Downadワームの検出数の推移(トレンドマイクロより)

 Downadの感染が猛威を振るった理由は、当初のネットワーク経由による感染に加え、途中で出現した亜種からUSBメモリなどの外部接続型記録メディアでも感染できるようになった“進化”がある。

 Downadは、Windowsに存在したリモートからのコード実行につながる脆弱性を悪用して、感染を広げる。ネットワーク経由では、脆弱性を抱える別の端末を探して感染に成功すると、そこからさらに感染先を次々に広げていった。USBメモリなどでの感染を可能にした亜種は、感染したコンピュータに接続される外部メディアにファイルを自動実行するための「AUTORUN.INF」を作成する。この外部メディアが別のコンピュータに接続された瞬間にAUTORUN.INFを実行され、コンピュータがDownadに感染してしまう仕組みだった。

 当時Microsoftは、脆弱性を修正するセキュリティ更新プログラム「MS08-067」を緊急にリリースして、ユーザーにすぐ適用するよう求めた。しかし、その猛威からは「MS08-067」をすぐに適用したユーザーが少なかったと考えられている。

 その後Microsoftは、Windowsで外部メディアの自動実行を無効にするツールを配布し、その機能の仕様自体を変更した(初期設定では自動実行をしない)。また、トレンドマイクロなどのウイルス対策ソフトメーカーは、外部メディアのスキャン機能や自動実行を防止する機能を相次いで製品に取り入れた。企業などの環境では、情報漏えい対策と合わせてUSBメモリの使用自体を禁止する措置を講じたところも相次ぎ、現在もUSBメモリの利用に厳しいルールを設けているところは少なくない。

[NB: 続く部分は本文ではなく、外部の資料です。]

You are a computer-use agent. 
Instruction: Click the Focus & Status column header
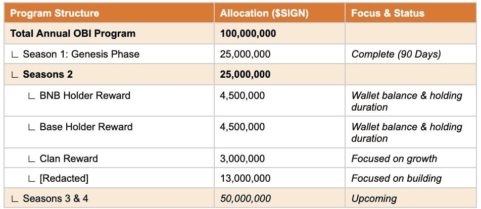click(x=411, y=13)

 トレンドマイクロによると、現在のDownadの検出が多い業界は、行政と製造、医療だという。この3つの業界での検出は、2016年の検出数全体の34%、2017年も41%を占めている。国別ではインドや中国、ブラジルなどでの検出が目立つ。

 同社は、検出の多い3つの業界では、Windows XPに代表されるようなレガシーシステムが今も利用され、ネットワークを含むITインフラが古いまま使われ続けていると指摘する。一般的な情報システムの更新サイクルが5年だとすれば、既に多くのシステムはDownadワームのような不正プログラムへの耐性が高められたものに置き換わっていることだろう。同社は、残された古いシステムやネットワークが今後もDownadワームのような脅威の温床になり続けるといい、2017年10月時点でDownadワームが悪用する脆弱性の検出が6万件を超えたと指摘している。

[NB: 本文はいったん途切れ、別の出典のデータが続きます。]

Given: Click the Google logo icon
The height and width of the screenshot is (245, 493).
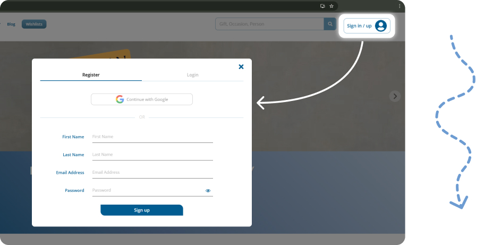Looking at the screenshot, I should tap(120, 99).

 そして2017年は、「WannaCry」に代表される多数のマルウェアがワーム型の手法で感染を広げるケースが多発した。その多くはDownadワームの時に匹敵する規模の事態には至らなかったものの、これらのマルウェアが悪用する脆弱性は、Microsoftが3月にリリースしたセキュリティ更新プログラム「MS17-010」で修正されており、その対応に遅れた一部の組織では、システムが使用不能になるなどの深刻な被害に見舞われた。

 現在では、セキュリティへの取り組みが企業や組織の評価にもつながってしまうだけに、実際の被害が仮に軽微でも、被害に遭ったというだけで組織に対する信用が失われ、その後の事業に多大な影響が及ぼすケースもある。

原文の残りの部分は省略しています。